Age of Aquarius: Living in the ‘70s

When the moon is in the Seventh House

And Jupiter aligns with Mars

Then peace will guide the planets

And love will steer the stars

The Fifth Dimension 1969


April Fool’s Day 1970

A sunny Autumn morning.  Three girls dashing about an old weatherboard house looking for last minute items.  Contact lenses, shoes, stockings without ladders. Clambering aboard buses, two heading north and the other south.  Staring out the window at chimneys, billowing smoke and islands in a blue sea.

Wollongong buses 1976 Illawarra Mercury

It was the first day of Practice Teaching.  Last Friday the Teachers’ College students had eagerly scanned the lists posted on the admin block notice board.  Joanne contemplated her posting for the next three weeks.  Sandwiched between a lake and a steelworks the school would be filled with children of parents from over twenty countries. She leapt off the bus when the driver pointed the way.

There were other college students there as well.  They waited nervously in the staffroom until the principal brought some teachers over to meet them.  She glanced at the man who would be her mentor.  He was cheerful, chatty and seemed kind.  This will be all right, she thought.  I can do this.

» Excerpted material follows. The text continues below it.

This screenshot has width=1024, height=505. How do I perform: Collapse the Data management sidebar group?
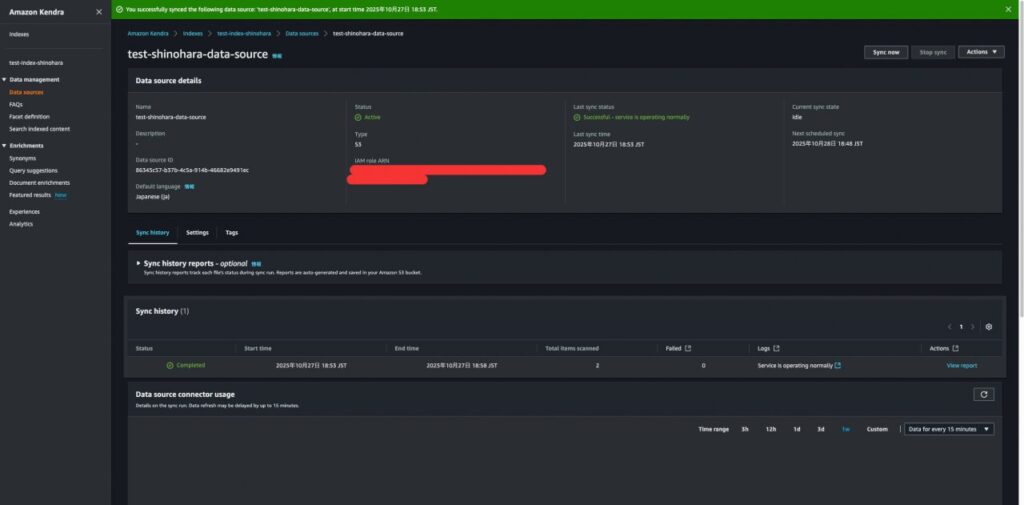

She was assigned to a sixth class. The children were attentive and well behaved.  At first all she had to do was observe.  She sat and watched as the teacher talked to his class and tried to model herself on him when he left the room.  Of course the children knew she was a student and some behaved badly. Still, the teacher assured her she was doing quite well.  She loved the afternoons when they worked together, choosing the lessons she would teach the following day.  One afternoon he offered her a lift home as he didn’t live far from her house.  She found he was twenty five and had just returned from London, having taught there for three years.

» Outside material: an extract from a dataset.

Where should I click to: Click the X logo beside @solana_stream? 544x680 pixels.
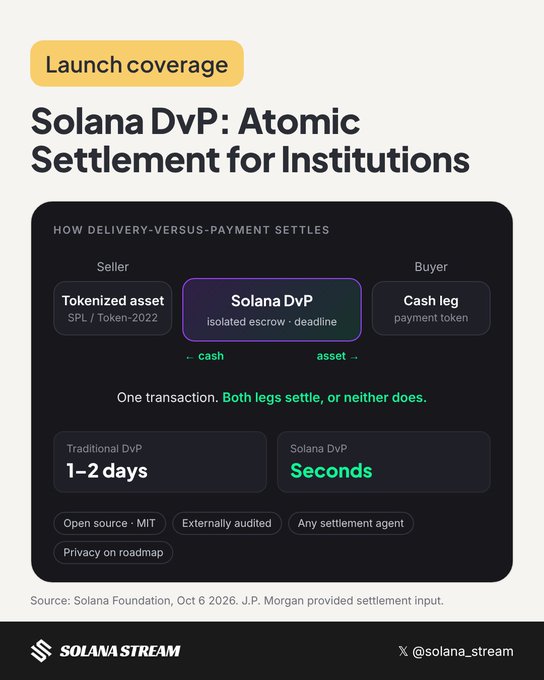click(403, 651)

‘I want to go to London,’ she said.  ‘In three years I will have worked out my bond.  I’ll resign and go by ship via the Suez Canal.  I’ve been planning it for the past seven years.’

‘You won’t regret it,’ he said.  ‘The voyage on the Fairsea was heaps of fun.  I taught at a school in London, and every school break we were off exploring Britain and Europe. I’m thinking of heading off to Canada in the next year or so.’

Most afternoons the teacher would drop her off at her share house before going on to his home cooked meal.  He lived in a flat under his parents’ home until he could get enough money together to find his own place.  Joanne confided to her flatmates that she was totally infatuated with the teacher but of course he didn’t think of her as anything more than a student.

‘What sort of car has he got?’ asked Shauna.

‘I don’t know.  It’s…. beige.’

The last day of Prac she was running very, very late.  The Steelworks boys next door had partied all night so she’d had little sleep.  In the morning her contact lens went missing which had her crawling around the floor searching in vain.  Finally she looked in the mirror and found it in the corner of her eye.  Her usual bus had gone so she stormed in next door and knocked loudly on the front door.

‘You kept me awake so the least you can do is drive me to school.’  The bleary-eyed boy did as he was told.  Even so she was half an hour late.  The children gave a cheer.

‘We thought you weren’t coming,’ said one. ‘We were sad we wouldn’t see you again.’

The supervisor watched her teach and wrote a favourable report. Only one more Prac and then final exams before she would be qualified to teach Primary School at the age of 19.

The teacher offered to drive her home, as she had hoped.   She discovered his car was a Mazda 1500 .  She only knew about Holdens because her mother had a Holden utility. They were travelling along Five Islands Road when the teacher spoke.

‘How about a drink at the Leagues Club? Just to celebrate the end of Prac.’

Later that evening he said. ‘We’d better eat.  The Charcoal Tavern does a good steak.’

The Charcoal Tavern

The food was good.  Joanne ordered Gypsy Steak and washed it down with a glass of red wine.

The teacher’s name was Will. He promised to see her again soon.

Of course she wouldn’t get too serious.  She was going to London to teach and see the world. She didn’t intend to settle down until she was at least 26.  However, it wouldn’t hurt to see him again. Would it?